• 文書の一節:
┄┄┄┄┄┄┄┄┄┄

セクションからの続きでオクターブ奏法。コロコロとしたクリーン音で続きます。その次のフレーズは、普通なら2弦5〜8フレットで弾きそうですが、そこで弾くとB音に無理があるので1〜3弦のローポジションではないかと思います。あらかじめアレンジしたフレーズでないと、この流れであえてB音を弾きにいかないのではないでしょうか。

その次のリズムを無視したようなジャズ的なフレージング(02:18)ですが、ここだけ後でミックスされたのではないという気がします。というのは、ポジション的にも、リズム的にも、後のフレーズへのつながりに無理があるような気がします。またジェフベックにしては珍しいフレーズです。実はこれに似たフレーズがBBAの東京公演、Sweet Sweet Surrennderのソロの後半で出てきます。何かに発想の源泉があるのでしょうが、She’s A Womanでは、後でこのフレーズを入れたいと思ったのではないでしょうか。当時ジェフベックが影響を受けたと言われるマハビシュヌあたりに源泉があるのかなと思ったりもしますが。よく聞くとこのフレーズ自体も微妙にテンポからずれています。ただ、ここだけなのでジャズのレイドバックみたいにあえてずらしたという感じではないようには思いますが。

┄┄┄┄┄┄┄┄┄┄

• 課題の目的:
She’s A Womanのギター演奏を分析した文章の続きを、最後の文の後から書き継げ。 記録は、She’s A Womanのギター演奏を分析した文章とは関係がない。

• 提供された記録:
┄┄┄┄┄┄┄┄┄┄

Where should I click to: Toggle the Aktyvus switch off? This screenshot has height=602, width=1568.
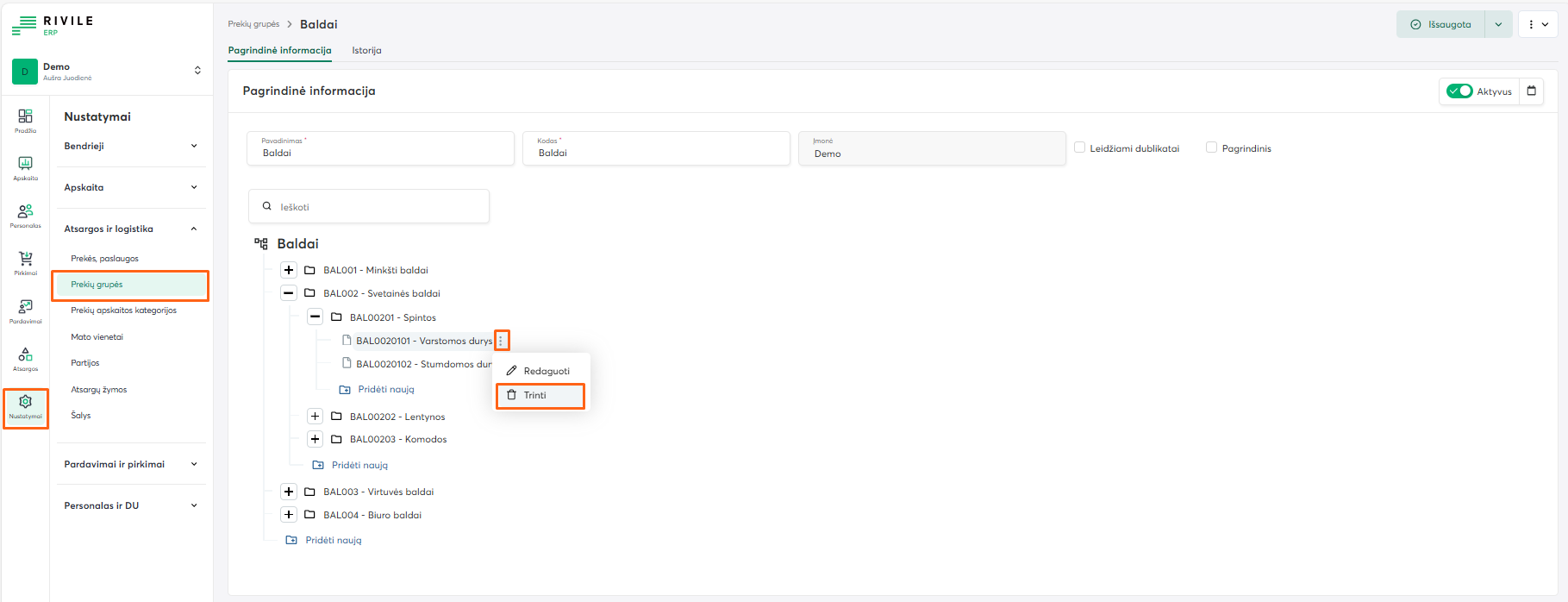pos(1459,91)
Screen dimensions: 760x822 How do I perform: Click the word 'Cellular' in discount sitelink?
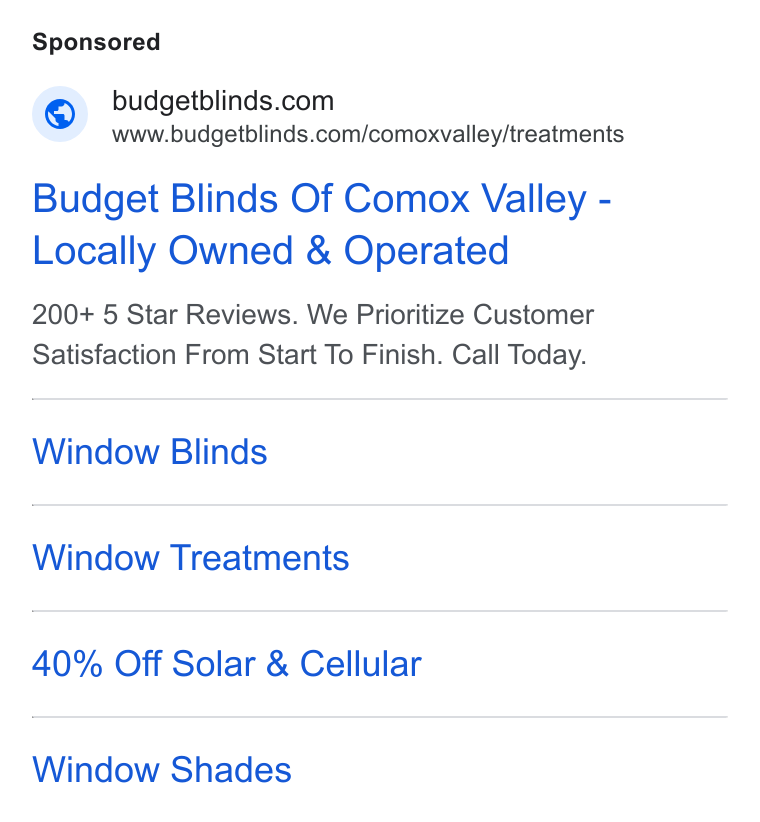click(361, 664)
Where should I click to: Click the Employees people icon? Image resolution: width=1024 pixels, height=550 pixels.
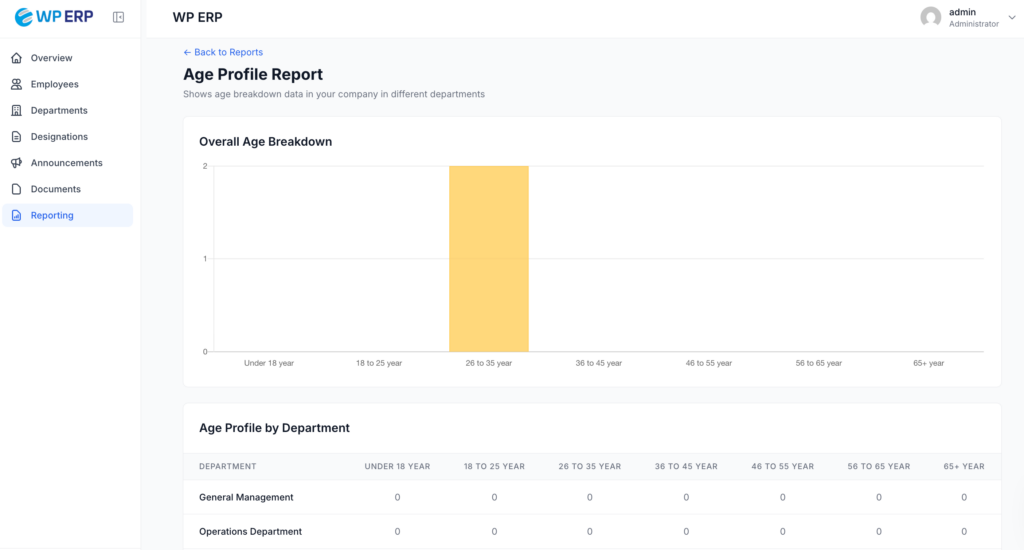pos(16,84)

┄┄┄┄┄┄┄┄┄┄

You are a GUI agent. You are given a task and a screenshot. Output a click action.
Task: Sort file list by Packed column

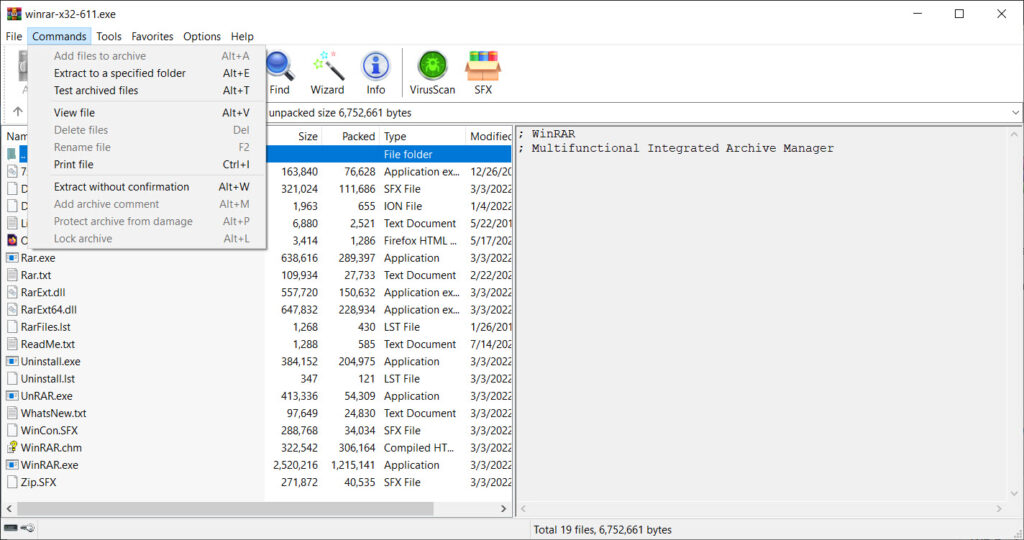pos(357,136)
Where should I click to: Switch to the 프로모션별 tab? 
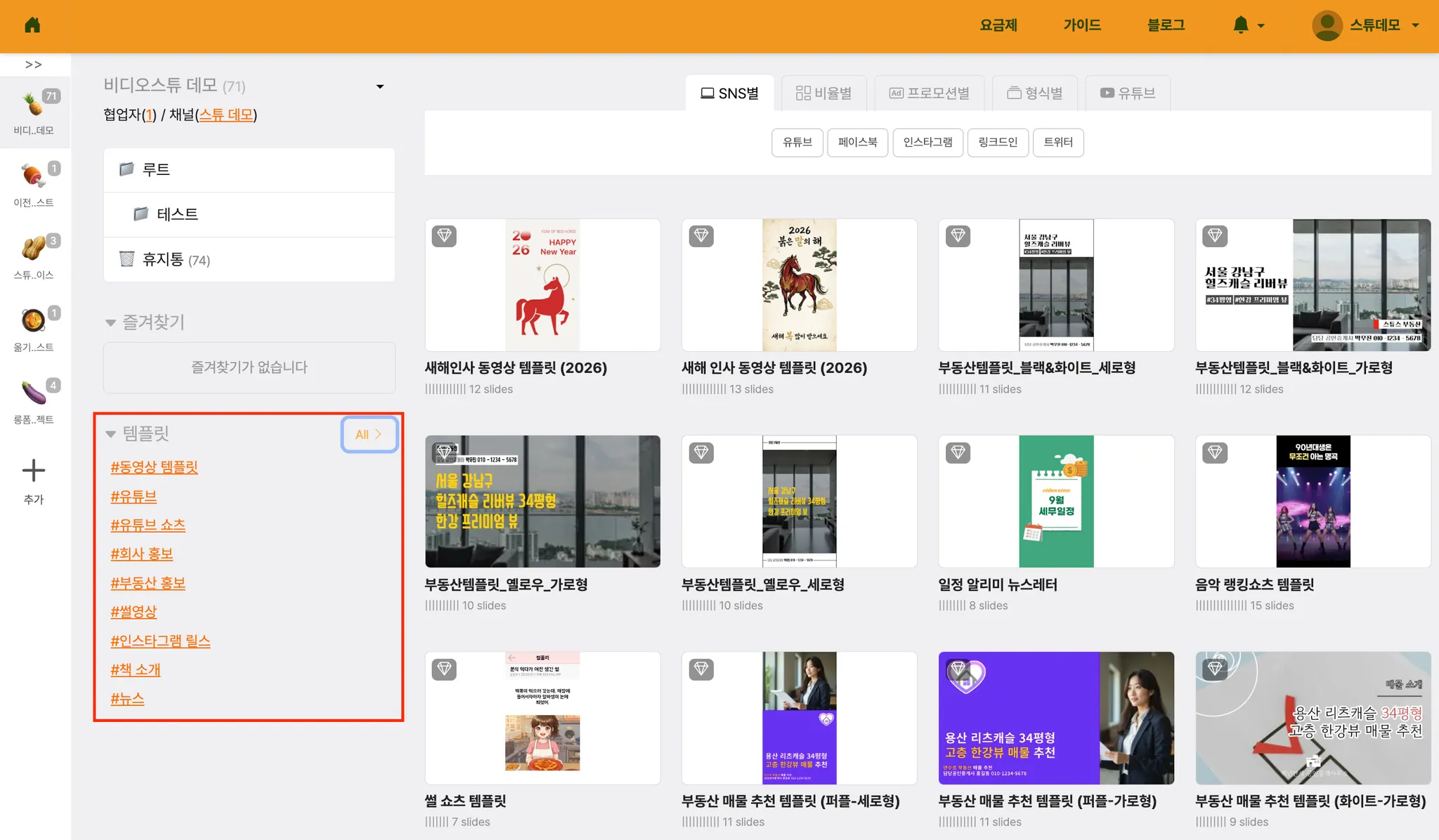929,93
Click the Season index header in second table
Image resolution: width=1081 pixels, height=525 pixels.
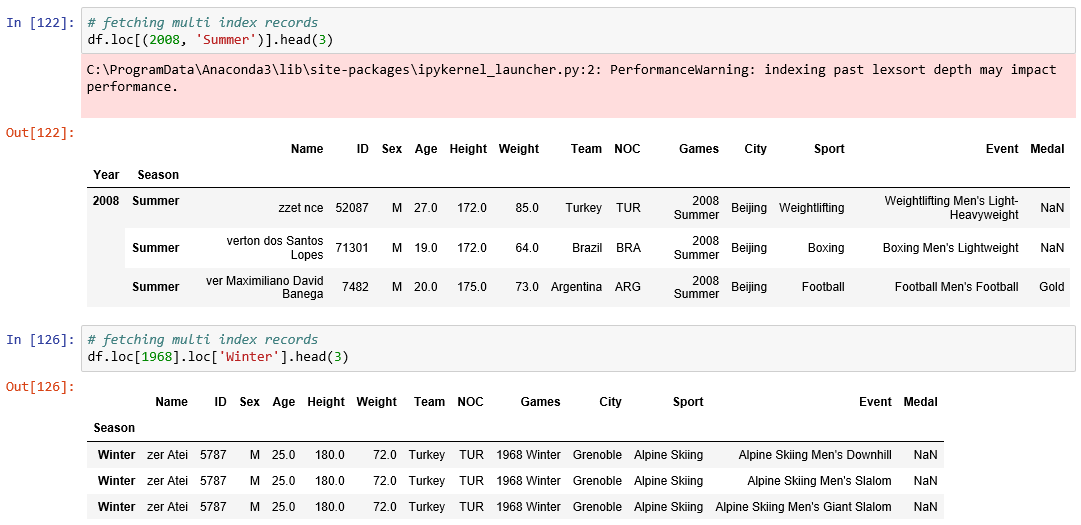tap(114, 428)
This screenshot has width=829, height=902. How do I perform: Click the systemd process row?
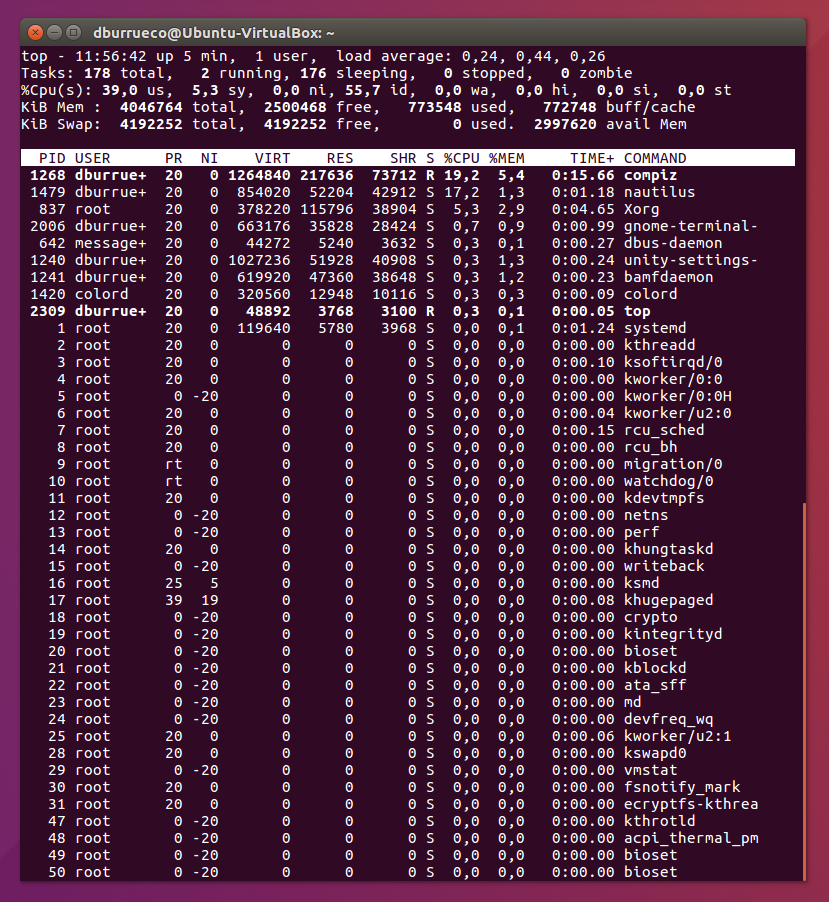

┄┄┄┄┄┄┄┄┄┄

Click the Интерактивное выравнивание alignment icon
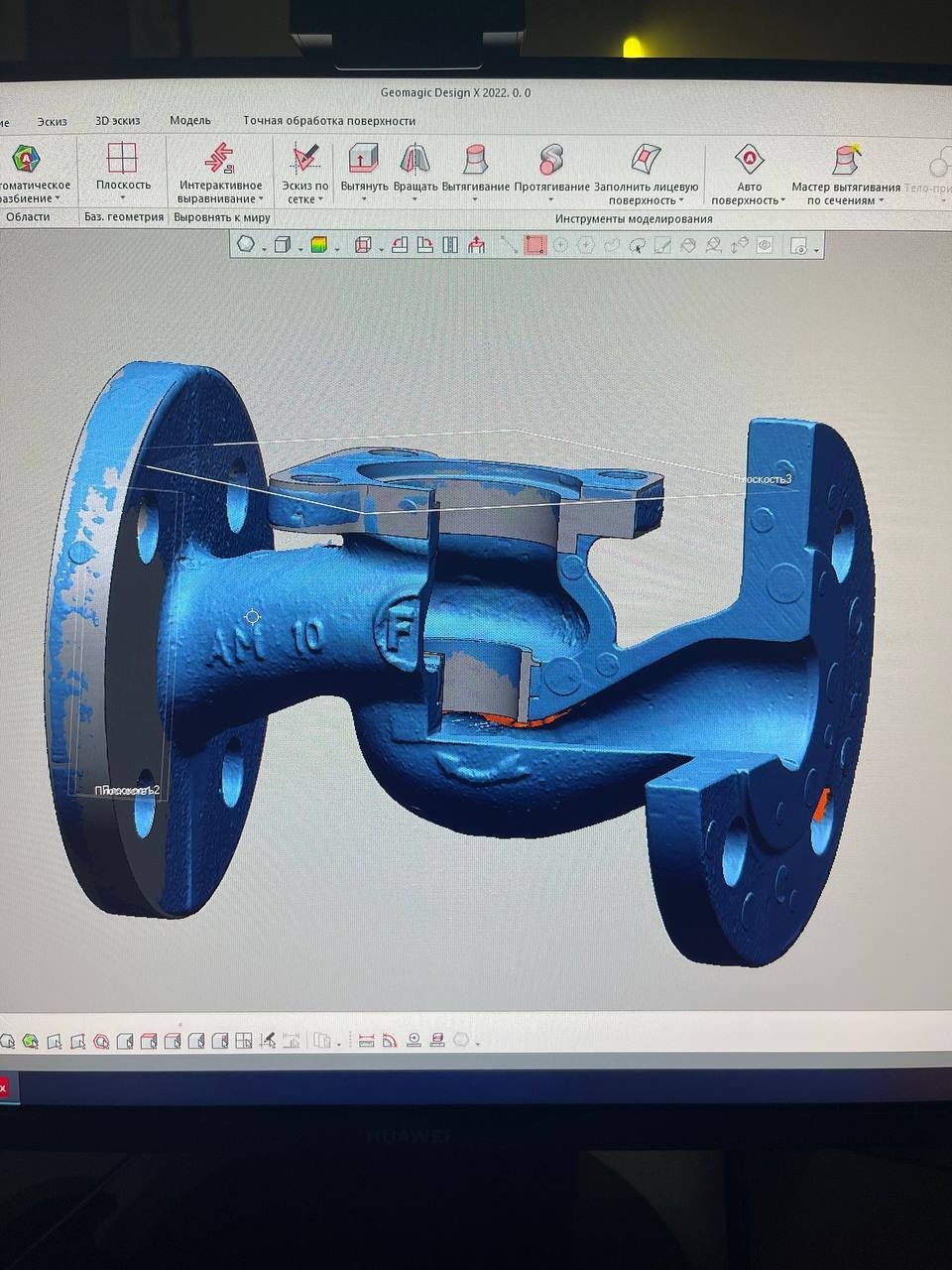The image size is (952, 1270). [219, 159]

┄┄┄┄┄┄┄┄┄┄

• 回答:
その次の6弦から上がっていくフレーズ(02:22)は、普通なら素直に5フレットあたりの運指で弾きますが、ジェフベックは、開放弦とハンマリングオン、プリングオフなどを使って、弾むように弾いています。このあたりが独特のニュアンスを作っていると思いますが、ブルースをルーツに持つギタリストとの違いではないでしょうか。こういう運指のクセは、ロカビリー奏法やその元になるカントリーから来ているのだと思います。カントリー奏法では開放弦とハンマリングを多用しますしね。

次のセクションは急に4弦14フレットに飛びます(02:30)。チョーキングの途中でマイクをリアに変えています(02:47)。こういう細かいニュアンスがジェフベックらしい所です。この後ハイポジションをペンタトニックで降りてくるフレーズ(02:52)へのアプローチも普通ならピッキングで弾くところをハンマリング&プリングオフなどで弾いています。このあたりはクセなのでしょうが、こういう運指は一般的にはあまりしないのではないでしょうか。しかし、ピッキングで弾くのと微妙にニュアンスが変わってきますね。そしてまたペンタトニックで上がっていきますが、ここでチョーキングする音がジェフベック独特です。ペンタトニックによる一般的な演奏なら、この音ではチョーキングしないと思います(笑)

最後1弦の限界まで上がってチョーキング(03:00)〜5フレットに急降下する流れも実にジェフベックらしい流れです。ここで下がっていくフレーズも、普通ならチョーキングしない音です。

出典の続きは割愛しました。